Mary Kenny: 'I saw some ghastly dumps while searching for new home'

The clutter that goes with moving home is a metaphor of life - and death

Mary Kenny, writer and author. Photo: Tony Gavin
Mary Kenny, writer and author. Photo: Tony Gavin
Mary Kenny

Mary Kenny

All of life's experiences come to an end, eventually, and I knew that one day I'd be booted out of the adorable, if somewhat ramshackle, Georgian flat that I have rented in Dublin's Kildare Street since 1996. The rent hadn't increased for 20 years - it had remained just under €800 monthly - although, on the other hand, there were structural faults with the apartment which mightn't have passed muster with Health and Safety: doors didn't close properly, there was an actual hole in the bathroom floor, the radiators hadn't worked for ages, and maintenance and repairs seemed scanty.
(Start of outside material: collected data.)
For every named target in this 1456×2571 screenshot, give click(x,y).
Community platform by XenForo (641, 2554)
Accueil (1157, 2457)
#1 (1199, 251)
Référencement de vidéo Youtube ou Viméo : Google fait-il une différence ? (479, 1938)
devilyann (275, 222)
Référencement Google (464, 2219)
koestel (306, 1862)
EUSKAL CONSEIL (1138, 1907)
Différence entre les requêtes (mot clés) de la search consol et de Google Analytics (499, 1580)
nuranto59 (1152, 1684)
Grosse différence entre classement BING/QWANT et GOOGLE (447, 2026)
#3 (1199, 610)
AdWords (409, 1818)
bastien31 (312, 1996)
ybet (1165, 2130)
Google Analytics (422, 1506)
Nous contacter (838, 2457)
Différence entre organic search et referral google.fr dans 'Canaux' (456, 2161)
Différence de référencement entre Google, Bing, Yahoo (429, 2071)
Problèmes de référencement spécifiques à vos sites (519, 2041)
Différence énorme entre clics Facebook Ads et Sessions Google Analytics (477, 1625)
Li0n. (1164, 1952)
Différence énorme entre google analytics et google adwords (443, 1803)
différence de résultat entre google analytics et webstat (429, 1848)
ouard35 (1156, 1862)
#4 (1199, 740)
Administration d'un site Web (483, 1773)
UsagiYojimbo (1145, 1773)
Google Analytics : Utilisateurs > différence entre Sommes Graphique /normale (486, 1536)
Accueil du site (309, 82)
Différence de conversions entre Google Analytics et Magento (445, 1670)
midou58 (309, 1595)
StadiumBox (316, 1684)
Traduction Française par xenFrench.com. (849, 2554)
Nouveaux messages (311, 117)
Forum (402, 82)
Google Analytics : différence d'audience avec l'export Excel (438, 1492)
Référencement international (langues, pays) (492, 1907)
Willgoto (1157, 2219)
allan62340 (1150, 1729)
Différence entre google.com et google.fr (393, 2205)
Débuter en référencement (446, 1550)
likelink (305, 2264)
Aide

Yet I was only there for about a week each month, and I love slightly rackety artists' garrets, last relics of the Vie de Bohème of the old literary Dublin so well described by John Ryan in Remembering Where We Stood.

Visitors who came to the Kildare Street flat would survey the higgledy-piggledy scene of books, papers, photographs, mementoes and knick-knacks and exclaim, "It's so YOU, Mary!"